Learning to teach, teaching to lead: What executive classrooms reveal about leadership

“Learning is not safe – but it’s where transformation begins.”
| October 1, 2025
Konstantin Korotov
Konstantin Korotov with his book

By Professor Konstantin Korotov

“In executive education, we work on ourselves in the company of others.”

That phrase captures what I believe makes teaching executives both demanding and deeply rewarding. In my years of designing and leading programs at ESMT Berlin and elsewhere, I have seen how executive education transforms not only participants but also the people who teach them.

Yet for many talented academics and practitioners, the idea of teaching executives can feel daunting. They know their subject, they care about impact, but they often ask the same question: Where do I begin? The reality is that leading a classroom of senior managers is different from lecturing to students or advising clients. It requires a unique mix of design, empathy, and flexibility. Many new educators learn this through trial and error – sometimes painful ones. That challenge inspired the creation of Teaching Executive Education, a volume that aims to make the learning curve shorter and more intentional.

From instruction to transformation

Teaching executives is not about standing at the front of the room and sharing expertise. It is about facilitating reflection and transformation. Senior leaders do not come to class as blank slates. They arrive with decades of experience, deeply held views, and habits that have served them well. They expect to learn new models, but often the most valuable insights come from questioning their own assumptions.

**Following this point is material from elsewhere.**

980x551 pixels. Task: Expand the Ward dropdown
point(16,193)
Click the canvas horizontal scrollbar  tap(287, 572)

As educators, our role is to design experiences that make that reflection possible. One of my colleagues in the book writes that “learning is not safe.” I agree. It requires stepping into the unknown – intellectually, emotionally, and sometimes socially. But those moments of discomfort are what make executive education transformative. Participants learn to see differently, and as teachers, we often do too.

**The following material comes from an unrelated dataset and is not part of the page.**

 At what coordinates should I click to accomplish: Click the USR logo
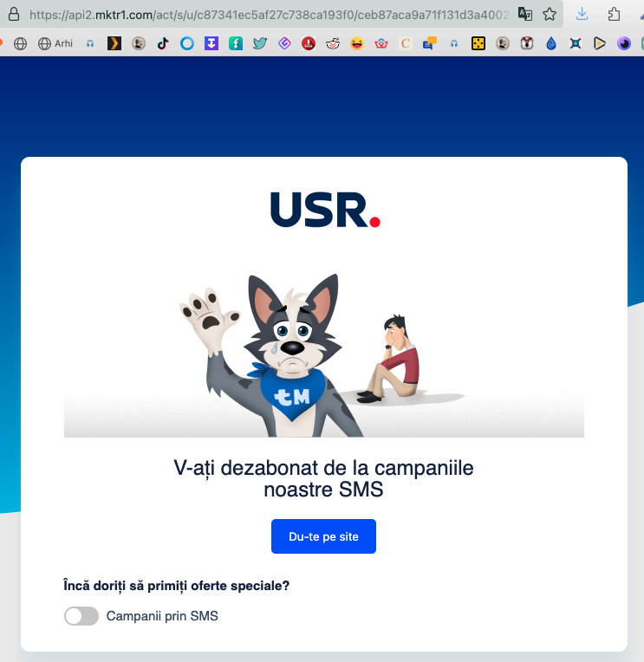click(x=325, y=210)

Bridging theory and practice

The book goes beyond philosophy to offer practical guidance. Each chapter combines conceptual insight with tested tools for designing and delivering effective programs. Readers will find examples of session structures, classroom board plans, question typologies, and techniques for managing group dynamics.

Experienced educators will find new ways to integrate emotion and experience into their teaching – and to evaluate learning outcomes that go beyond satisfaction scores.

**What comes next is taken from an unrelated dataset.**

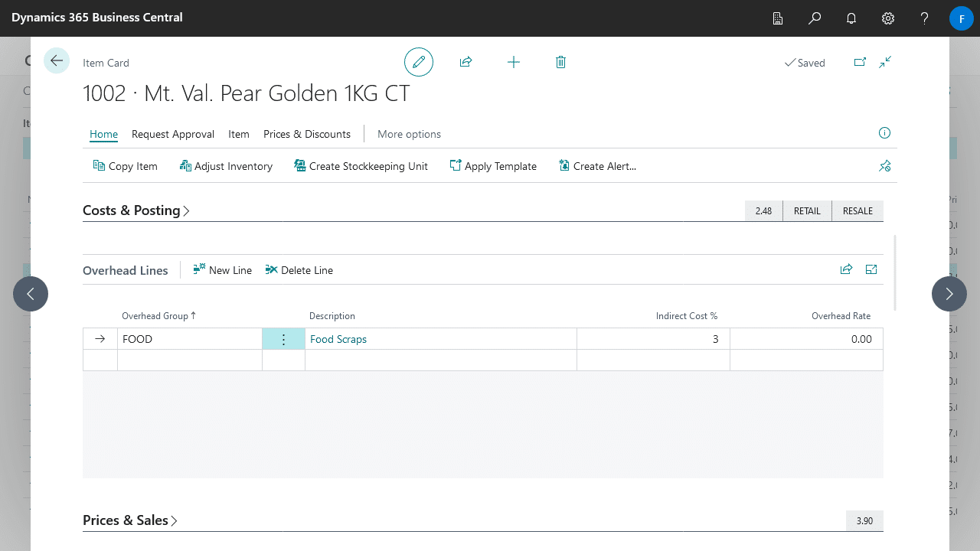
Task: Open page in new window icon
Action: 860,62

This blend of reflection and practicality mirrors what we strive for at ESMT: helping leaders connect insight with impact. Executive education, at its best, is a craft that can be learned and refined, and this book aims to make that process transparent.

Two perspectives, one purpose

Teaching Executive Education, co-written with Evgeny Kaganer, professor of digital transformation at IESE Business School, brings together leading educators who share their tested tools and methods. Our collaboration reflects the dual nature of modern executive education. Evgeny brings deep expertise in learning design and digital innovation. My work focuses on human development and leadership identity – the personal and relational dimensions of learning. Together, we explore how technology, pedagogy, and psychology intersect in the executive classroom.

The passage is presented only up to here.